(Saved data entries)
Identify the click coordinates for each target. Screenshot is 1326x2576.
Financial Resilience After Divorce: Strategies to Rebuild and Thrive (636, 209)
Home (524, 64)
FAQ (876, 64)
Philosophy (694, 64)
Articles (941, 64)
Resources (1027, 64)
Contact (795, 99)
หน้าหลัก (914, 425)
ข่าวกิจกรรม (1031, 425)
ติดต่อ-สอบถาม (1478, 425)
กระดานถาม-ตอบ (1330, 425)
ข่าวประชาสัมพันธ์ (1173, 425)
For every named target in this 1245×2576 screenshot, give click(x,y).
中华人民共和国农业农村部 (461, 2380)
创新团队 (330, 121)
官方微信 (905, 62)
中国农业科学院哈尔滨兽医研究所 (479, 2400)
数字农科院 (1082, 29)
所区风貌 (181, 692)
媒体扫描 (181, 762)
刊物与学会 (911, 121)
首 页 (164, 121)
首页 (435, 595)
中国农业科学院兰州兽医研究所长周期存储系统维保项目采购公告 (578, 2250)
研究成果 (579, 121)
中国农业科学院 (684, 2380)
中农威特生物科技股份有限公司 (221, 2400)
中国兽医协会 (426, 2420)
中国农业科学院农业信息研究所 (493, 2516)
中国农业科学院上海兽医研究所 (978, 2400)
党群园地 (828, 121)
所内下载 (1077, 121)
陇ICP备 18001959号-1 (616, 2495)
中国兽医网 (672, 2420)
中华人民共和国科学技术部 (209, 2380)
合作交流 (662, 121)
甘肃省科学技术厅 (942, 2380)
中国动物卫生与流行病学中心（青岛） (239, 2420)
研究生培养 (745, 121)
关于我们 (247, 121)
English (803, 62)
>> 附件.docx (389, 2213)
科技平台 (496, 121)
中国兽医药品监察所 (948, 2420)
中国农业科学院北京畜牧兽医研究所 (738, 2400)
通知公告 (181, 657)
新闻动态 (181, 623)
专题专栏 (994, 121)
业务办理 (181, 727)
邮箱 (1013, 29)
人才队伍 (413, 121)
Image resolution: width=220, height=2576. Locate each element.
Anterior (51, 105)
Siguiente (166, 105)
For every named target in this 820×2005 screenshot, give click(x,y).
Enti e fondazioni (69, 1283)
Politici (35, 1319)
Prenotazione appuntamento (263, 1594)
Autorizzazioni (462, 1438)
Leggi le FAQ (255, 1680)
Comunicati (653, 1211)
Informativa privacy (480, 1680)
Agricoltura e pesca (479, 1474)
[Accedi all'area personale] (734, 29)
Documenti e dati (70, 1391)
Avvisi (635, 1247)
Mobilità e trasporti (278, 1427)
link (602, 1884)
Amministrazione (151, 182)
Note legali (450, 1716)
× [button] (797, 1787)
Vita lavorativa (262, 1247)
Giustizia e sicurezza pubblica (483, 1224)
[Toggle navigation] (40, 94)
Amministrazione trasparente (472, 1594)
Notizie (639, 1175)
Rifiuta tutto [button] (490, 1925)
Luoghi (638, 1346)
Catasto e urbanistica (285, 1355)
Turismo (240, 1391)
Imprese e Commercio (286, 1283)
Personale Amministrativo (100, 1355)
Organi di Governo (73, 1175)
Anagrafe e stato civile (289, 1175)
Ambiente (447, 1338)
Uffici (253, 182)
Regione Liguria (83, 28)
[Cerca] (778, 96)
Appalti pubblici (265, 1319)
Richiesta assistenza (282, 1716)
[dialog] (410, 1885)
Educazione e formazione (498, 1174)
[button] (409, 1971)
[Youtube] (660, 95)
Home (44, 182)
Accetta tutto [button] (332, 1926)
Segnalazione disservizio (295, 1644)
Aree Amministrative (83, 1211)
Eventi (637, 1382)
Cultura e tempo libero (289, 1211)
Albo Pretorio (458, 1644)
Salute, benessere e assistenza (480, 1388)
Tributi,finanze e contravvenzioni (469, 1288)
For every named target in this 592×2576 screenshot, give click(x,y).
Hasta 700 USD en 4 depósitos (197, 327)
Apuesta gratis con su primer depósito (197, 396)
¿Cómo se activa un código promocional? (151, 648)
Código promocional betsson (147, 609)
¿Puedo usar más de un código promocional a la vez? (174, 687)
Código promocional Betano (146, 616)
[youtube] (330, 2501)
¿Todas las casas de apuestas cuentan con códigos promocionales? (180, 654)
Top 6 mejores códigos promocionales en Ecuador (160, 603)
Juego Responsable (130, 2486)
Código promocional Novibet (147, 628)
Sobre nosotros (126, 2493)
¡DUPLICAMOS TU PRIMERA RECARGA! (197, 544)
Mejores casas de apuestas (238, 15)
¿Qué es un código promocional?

▸ **EXERCISE BRIEF**
Copy the records above exactly, beginning at the line that contains "陇ICP备 18001959号-1 (616, 2495)" and stopping after the line that contains "Leggi le FAQ (255, 1680)".

▸ **EXERCISE SOLUTION**
陇ICP备 18001959号-1 (616, 2495)
中国兽医网 (672, 2420)
中华人民共和国科学技术部 (209, 2380)
合作交流 (662, 121)
甘肃省科学技术厅 (942, 2380)
中国动物卫生与流行病学中心（青岛） (239, 2420)
研究生培养 (745, 121)
关于我们 (247, 121)
English (803, 62)
>> 附件.docx (389, 2213)
科技平台 (496, 121)
中国兽医药品监察所 (948, 2420)
中国农业科学院北京畜牧兽医研究所 (738, 2400)
通知公告 (181, 657)
新闻动态 (181, 623)
专题专栏 (994, 121)
业务办理 (181, 727)
邮箱 (1013, 29)
人才队伍 (413, 121)
Image resolution: width=220, height=2576. Locate each element.
Anterior (51, 105)
Siguiente (166, 105)
For every named target in this 820×2005 screenshot, give click(x,y).
Enti e fondazioni (69, 1283)
Politici (35, 1319)
Prenotazione appuntamento (263, 1594)
Autorizzazioni (462, 1438)
Leggi le FAQ (255, 1680)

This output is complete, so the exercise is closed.